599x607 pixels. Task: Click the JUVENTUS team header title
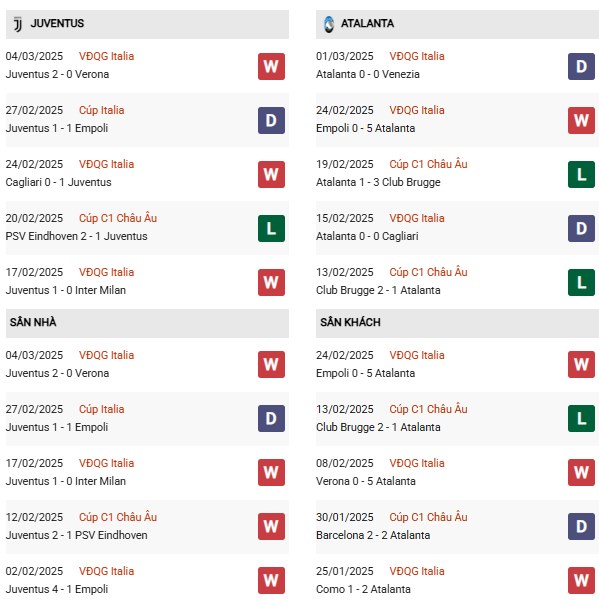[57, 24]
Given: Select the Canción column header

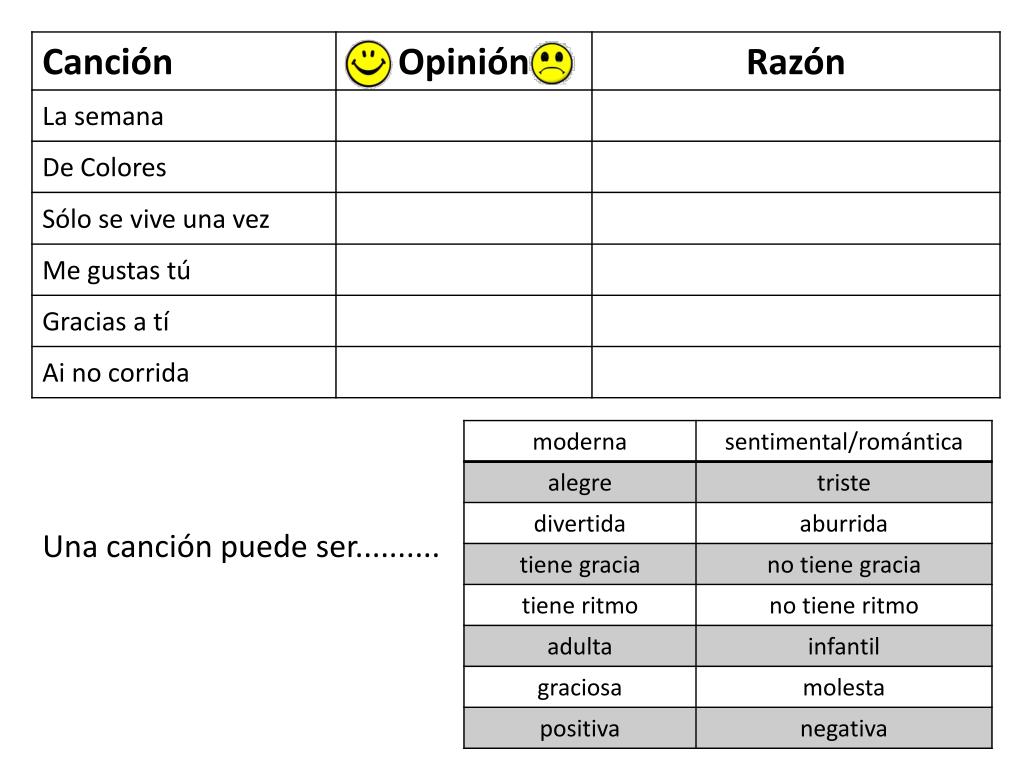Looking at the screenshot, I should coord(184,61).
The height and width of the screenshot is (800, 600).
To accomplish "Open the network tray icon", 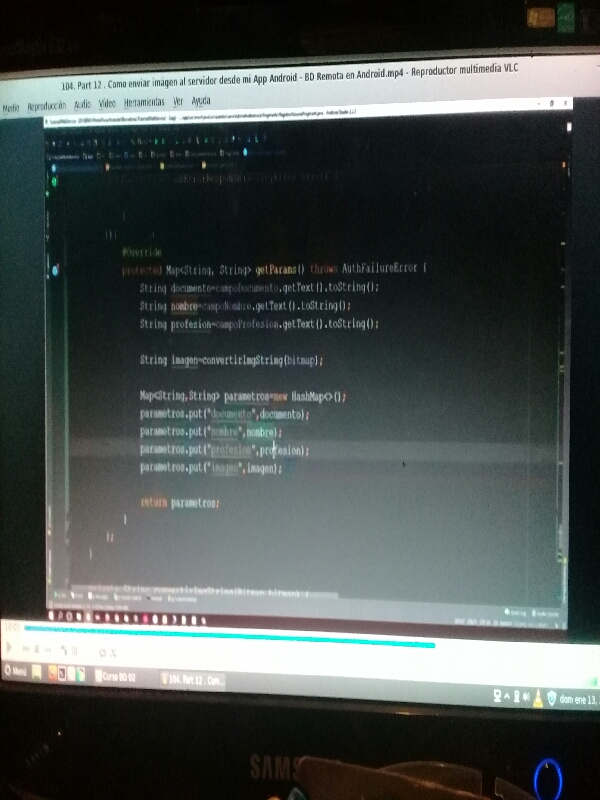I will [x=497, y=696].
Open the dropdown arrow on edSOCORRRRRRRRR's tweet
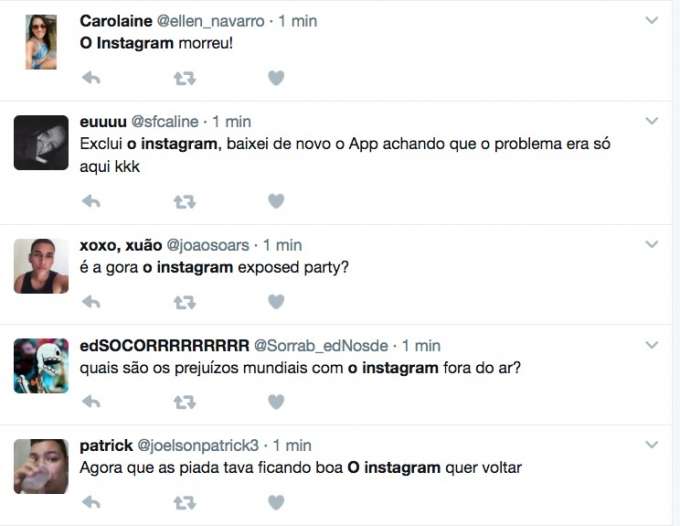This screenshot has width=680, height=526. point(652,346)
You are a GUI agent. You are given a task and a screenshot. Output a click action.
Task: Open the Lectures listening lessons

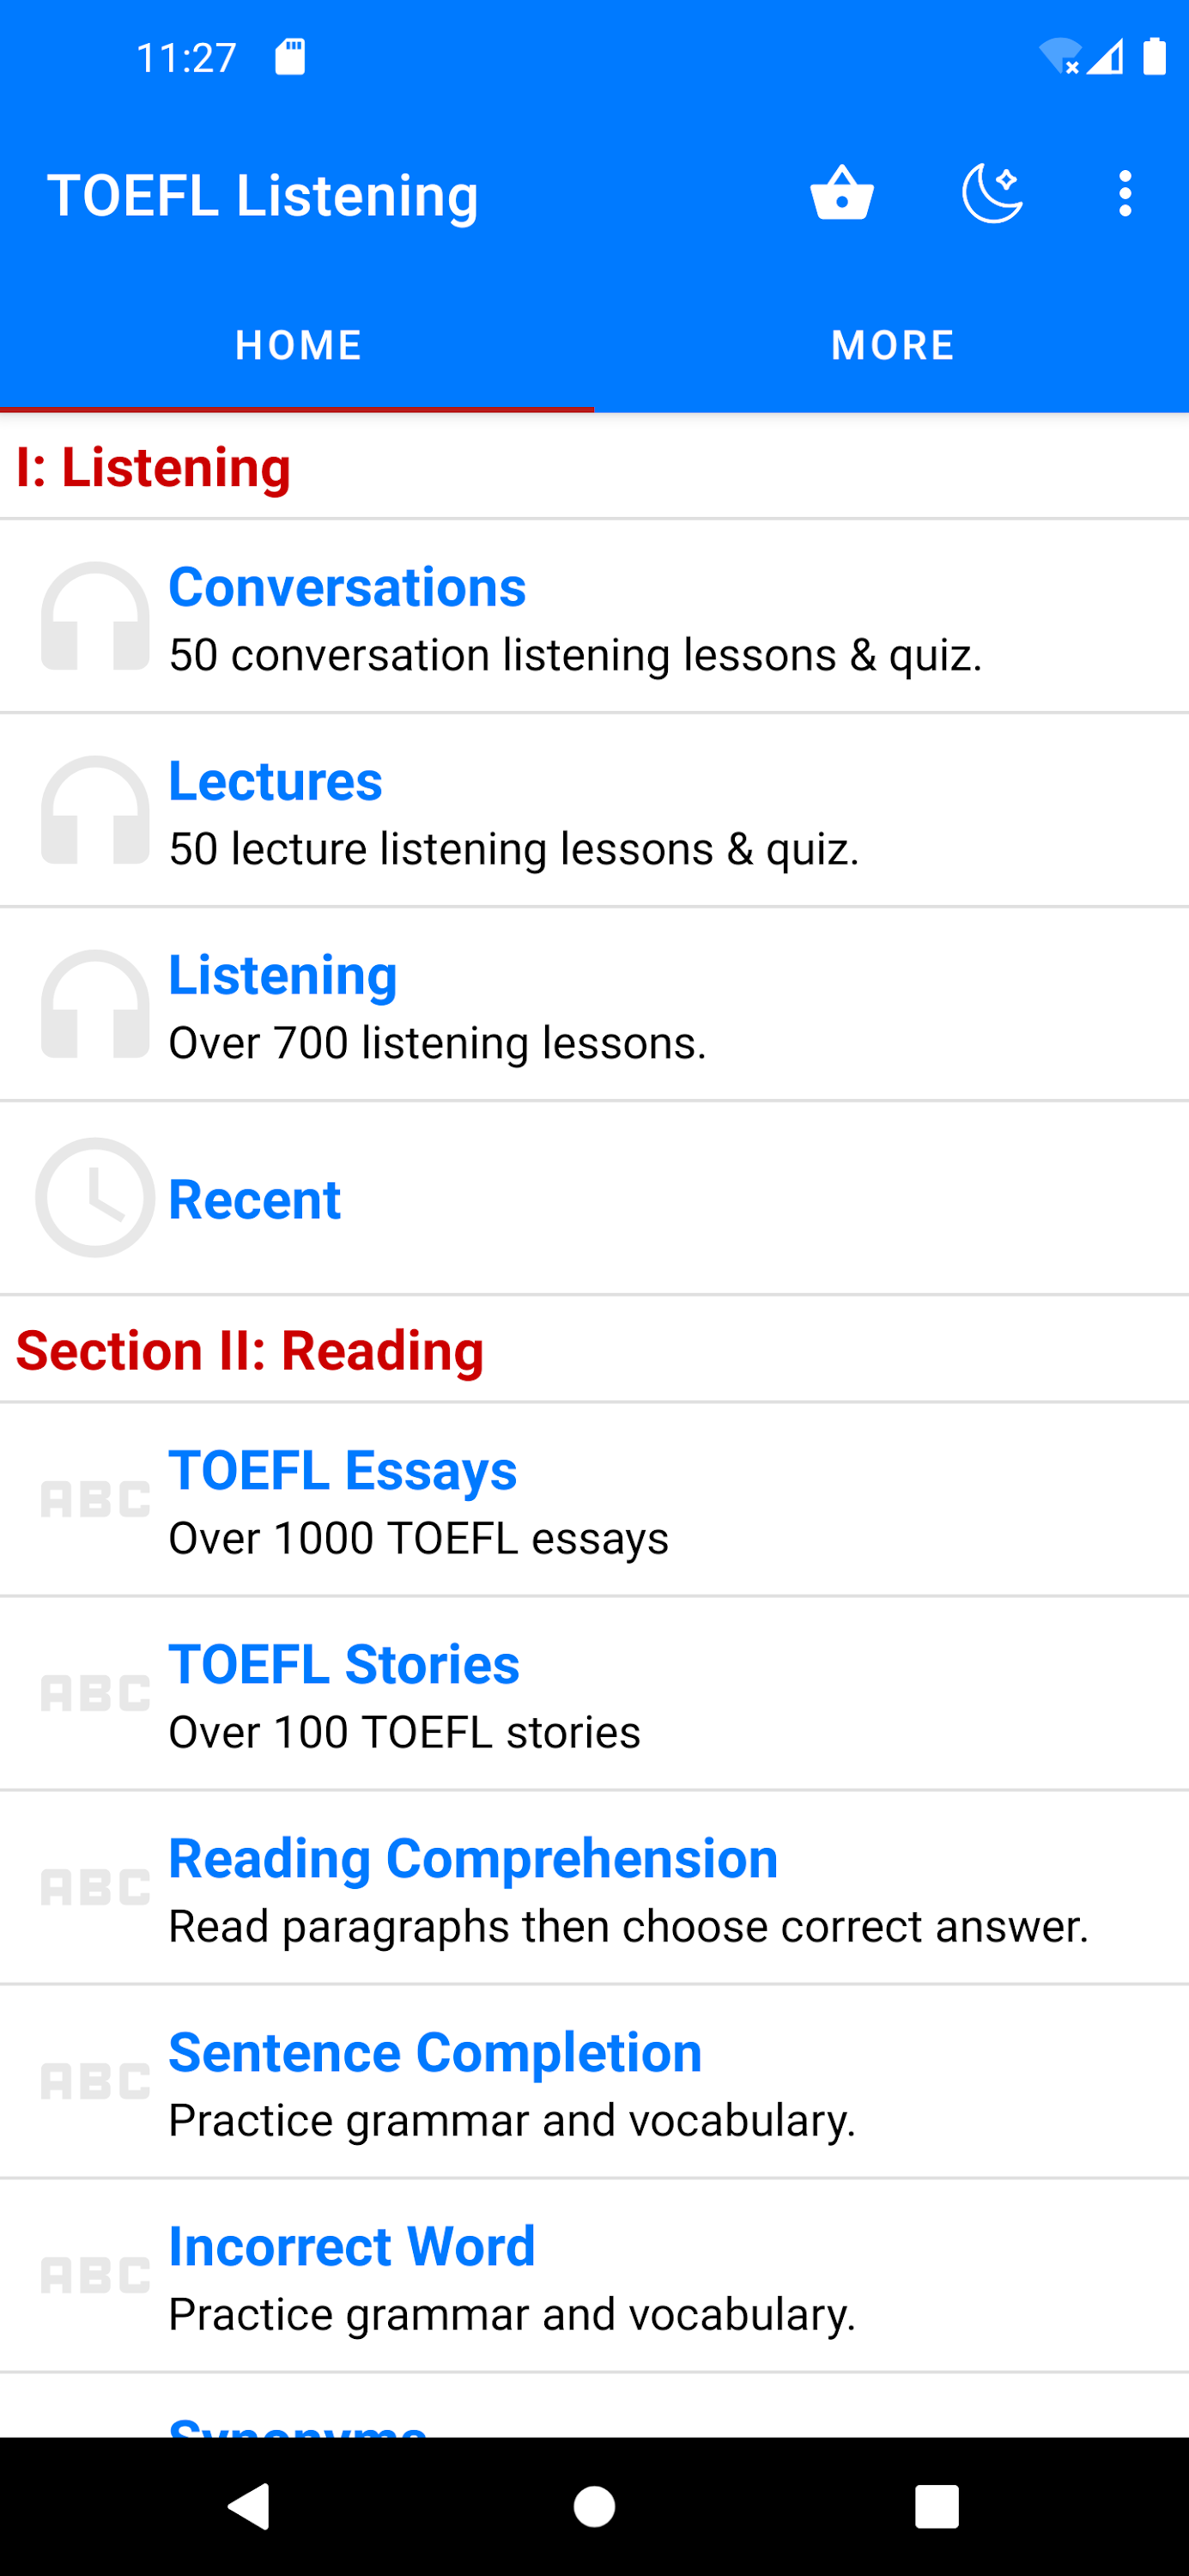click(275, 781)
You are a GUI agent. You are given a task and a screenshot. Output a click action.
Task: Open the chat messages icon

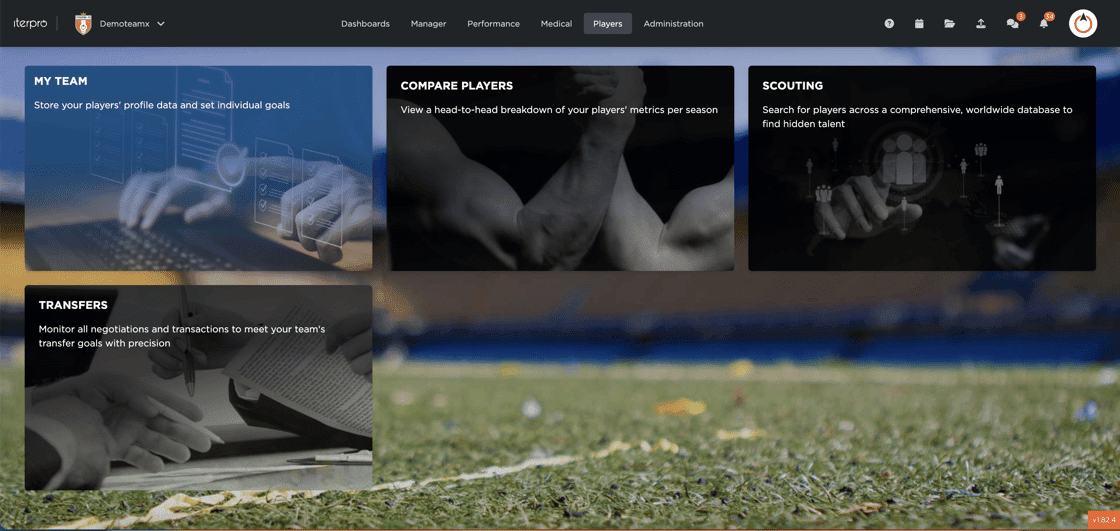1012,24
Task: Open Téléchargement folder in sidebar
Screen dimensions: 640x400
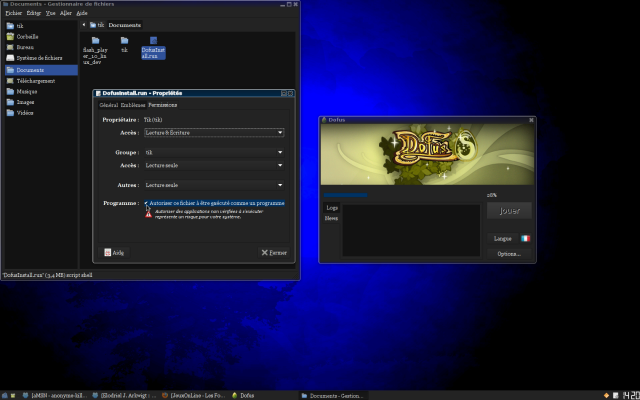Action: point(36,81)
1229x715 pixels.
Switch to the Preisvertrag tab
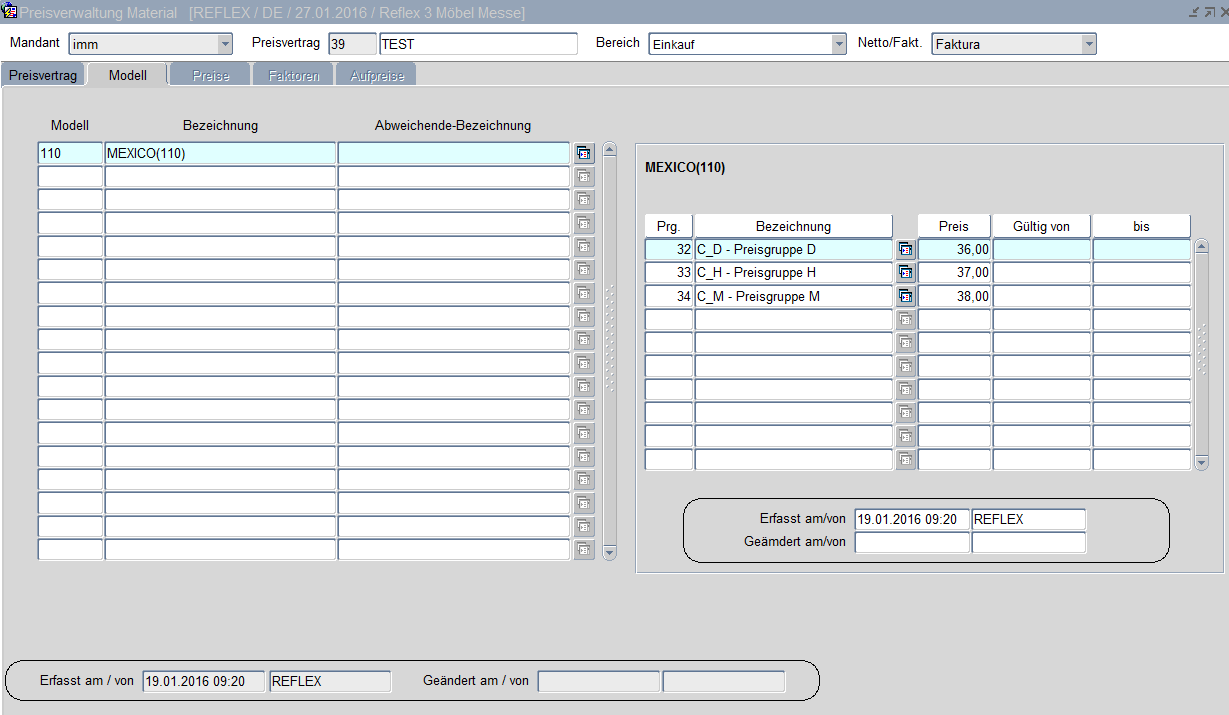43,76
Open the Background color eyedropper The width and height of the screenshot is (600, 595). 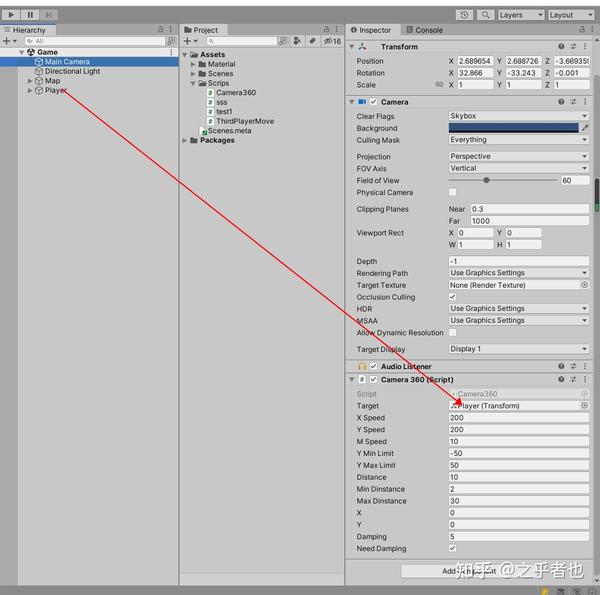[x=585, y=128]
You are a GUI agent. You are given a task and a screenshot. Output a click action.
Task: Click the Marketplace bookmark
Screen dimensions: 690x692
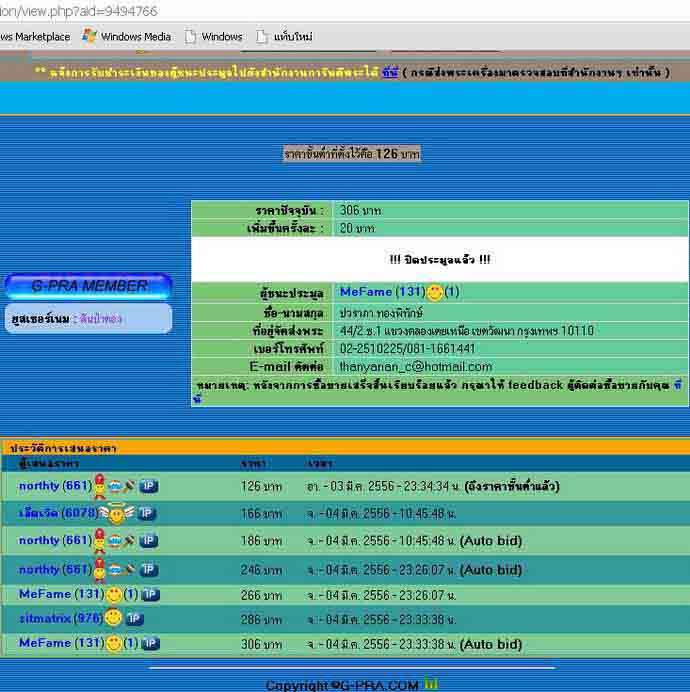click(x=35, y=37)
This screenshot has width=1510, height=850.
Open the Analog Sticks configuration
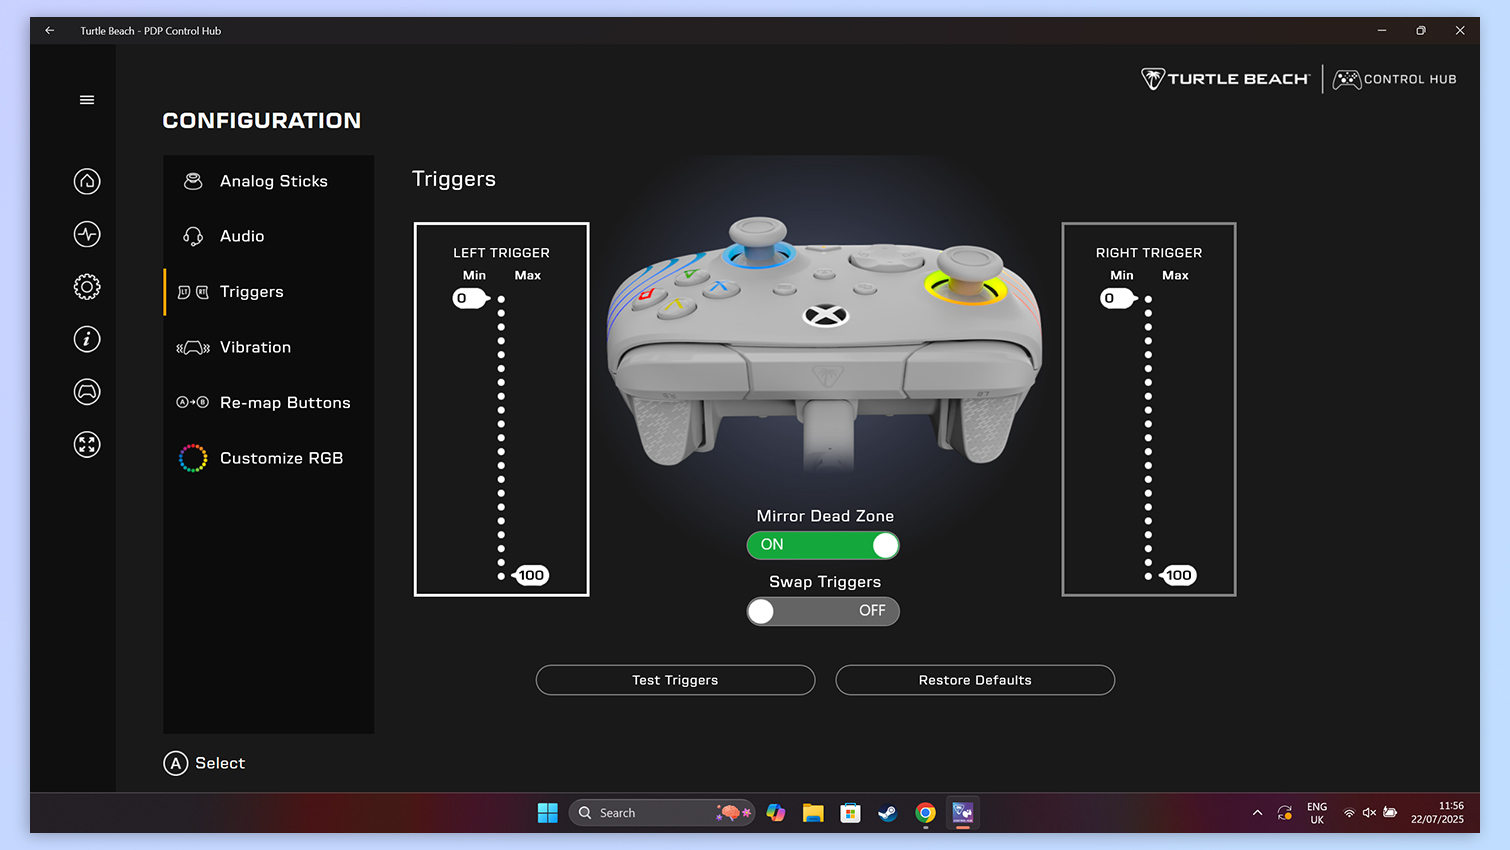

= = = = = = =

PROMPT: What you return must match, line for line, the records from the line containing "This screenshot has width=1510, height=850." through their end, with both ends included and no pictures.

RESPONSE:
This screenshot has width=1510, height=850.
Open the Analog Sticks configuration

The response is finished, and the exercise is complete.